Boot Hill was a cowboy themed arcade game released by Midway/Bally in 1977.

This title was the sequel to Gun Fight (which was the first arcade game ever to use the Intel 8080 processor.

The game

This game may be a little more simple than the first person shooters most of you are used to playing, but it isn't quite as simple as Gun Fight was. I suggest grabbing a friend and playing in two player mode for maximum enjoyment.

The graphics are in a style that is unique to the Pre-Galaxian era of arcade games. They are monochrome, featuring white characters on a black background (although a real arcade version will have a detailed green and blue overlay adding a fairly nice background to the game). I say the graphics are unique because only these really old games had large detailed characters rendered in monochrome. What they were lacking in color, they made up for in detail (the wagon wheel alone had as much detail as an entire ship in Galaga, and that was just part of the wagon). Graphics changed a bit with the advent of color arcade games. It was several years before the color ones became as detailed as the old monochrome ones were. The reason being was keeping track of color information required memory, and processor power that the monochrome games were able to use on detail instead.

Each player (up to two people may play at a time, and you will want to play in two player mode), controls a gunfighter. You use a small joystick to move up and down. While you used a second (much larger) joystick to aim your pistol and shoot (the stick also has a trigger button). Your only goal is to shoot the other player, who is right across the screen from you (who will then fall down and say "Zap, Shot Me", and turn into a tombstone. It isn't usually a straight shot, because there is a wagon on the screen that gets in the way.

Just shoot the other player for points. The game is time based, and not life based. The factory setting is for a 90 second game, but this is operator adjustable. The computer opponent is quite easy to beat into the ground with a little practice, but a human opponent is much more challenging.

The game cabinet

This game was released in an upright dedicated cabinet. There may have been a cocktail unit as well, but I was unable to find any information about one.

The upright version was mostly yellow, but it was covered with stencil style painted cowboy sideart that showed two different cowboys on each side. The front of the machine had a few more cowboys painted on it (one with a black hat and one with a white hat). There was no marquee at all, the game had its title printed on the monitor bezel, which also showed a detailed cartoon scene of a few cowboys shooting it out in a graveyard on top of a hill.

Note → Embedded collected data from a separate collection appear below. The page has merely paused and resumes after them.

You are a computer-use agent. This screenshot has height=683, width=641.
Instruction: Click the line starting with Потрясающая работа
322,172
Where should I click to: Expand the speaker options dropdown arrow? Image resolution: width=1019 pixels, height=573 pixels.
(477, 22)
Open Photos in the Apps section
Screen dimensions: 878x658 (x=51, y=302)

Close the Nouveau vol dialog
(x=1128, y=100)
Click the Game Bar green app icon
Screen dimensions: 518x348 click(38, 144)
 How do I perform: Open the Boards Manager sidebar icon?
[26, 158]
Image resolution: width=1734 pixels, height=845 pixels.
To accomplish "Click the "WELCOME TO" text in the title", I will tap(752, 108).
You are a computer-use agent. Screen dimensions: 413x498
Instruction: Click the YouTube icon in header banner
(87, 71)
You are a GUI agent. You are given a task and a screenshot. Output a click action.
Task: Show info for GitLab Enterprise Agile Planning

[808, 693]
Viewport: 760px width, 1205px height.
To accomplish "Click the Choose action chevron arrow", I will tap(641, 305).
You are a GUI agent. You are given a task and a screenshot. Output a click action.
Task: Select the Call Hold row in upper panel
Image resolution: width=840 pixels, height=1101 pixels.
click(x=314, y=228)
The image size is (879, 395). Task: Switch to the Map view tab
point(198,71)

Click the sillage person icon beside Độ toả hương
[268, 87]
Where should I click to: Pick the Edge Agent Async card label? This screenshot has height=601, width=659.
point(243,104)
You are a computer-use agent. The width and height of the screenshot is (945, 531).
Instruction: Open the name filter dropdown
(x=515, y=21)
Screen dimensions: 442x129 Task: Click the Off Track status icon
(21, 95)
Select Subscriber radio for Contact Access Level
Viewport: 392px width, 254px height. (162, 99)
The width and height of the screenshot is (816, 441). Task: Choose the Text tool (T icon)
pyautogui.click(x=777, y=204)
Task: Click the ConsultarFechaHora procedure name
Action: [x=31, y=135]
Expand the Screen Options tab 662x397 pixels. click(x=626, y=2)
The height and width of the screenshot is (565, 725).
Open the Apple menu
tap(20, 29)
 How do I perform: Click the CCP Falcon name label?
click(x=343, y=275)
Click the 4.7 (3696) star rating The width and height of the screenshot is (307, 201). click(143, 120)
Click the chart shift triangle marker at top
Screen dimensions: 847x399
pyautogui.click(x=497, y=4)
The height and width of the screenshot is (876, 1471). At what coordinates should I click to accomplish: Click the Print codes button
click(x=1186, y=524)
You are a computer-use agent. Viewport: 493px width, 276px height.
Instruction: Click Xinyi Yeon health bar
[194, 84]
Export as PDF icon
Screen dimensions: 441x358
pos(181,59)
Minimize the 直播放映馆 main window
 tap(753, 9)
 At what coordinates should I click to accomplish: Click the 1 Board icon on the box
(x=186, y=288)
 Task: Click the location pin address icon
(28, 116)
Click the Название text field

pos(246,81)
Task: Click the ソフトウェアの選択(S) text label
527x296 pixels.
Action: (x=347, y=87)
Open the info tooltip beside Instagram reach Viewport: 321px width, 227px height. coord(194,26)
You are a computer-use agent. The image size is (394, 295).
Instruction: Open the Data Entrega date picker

The game used a 23" monochrome open frame monitor that was buried deep within the machine. They used a combination of mirrors, overlays, and blacklights to put the game on a detailed background of actuall hilly terrain. The control panel had one 2-Way trigger switch joystick, and one smaller 8-Way for each player. Proper replacement parts are no longer made for any of the controls in this game. But standard replacement parts can be modified to work with it fairly easily.

Most other black and white games with an 8080 processor will plug right into this cabinet, but very few of them use the same controls, severely limiting quick conversion and multigame options.

Where to play

Well your first choice should be to track down an original machine. They aren't everywhere, but I estimate there are still hundreds of them still around. Actually, you might as well buy one of these if you can find it. The average market price for these machines is less than $250 for a nice one in working order (price is USD, current as of 2002). The good thing about these old black and white machines is that they were not converted very often, as new titles required color monitors, and more generic controls. By the time you bought a new monitor, new controls, and a conversion kit, you might as well have bought a new game in the first place. So they were often simply put away in a warehouse sometime in the early 80s, often still functioning.

If you can't find a real one (or think I am an idiot for suggesting you find one of these), then you can play it on MAME. But you won't have the whacked out overlay, the blacklight, or the correct controls. Even if you have a MAME cabinet, you still won't have the correct controls (unless you happened to have mounted a 2-Way trigger joystick on your cabinet).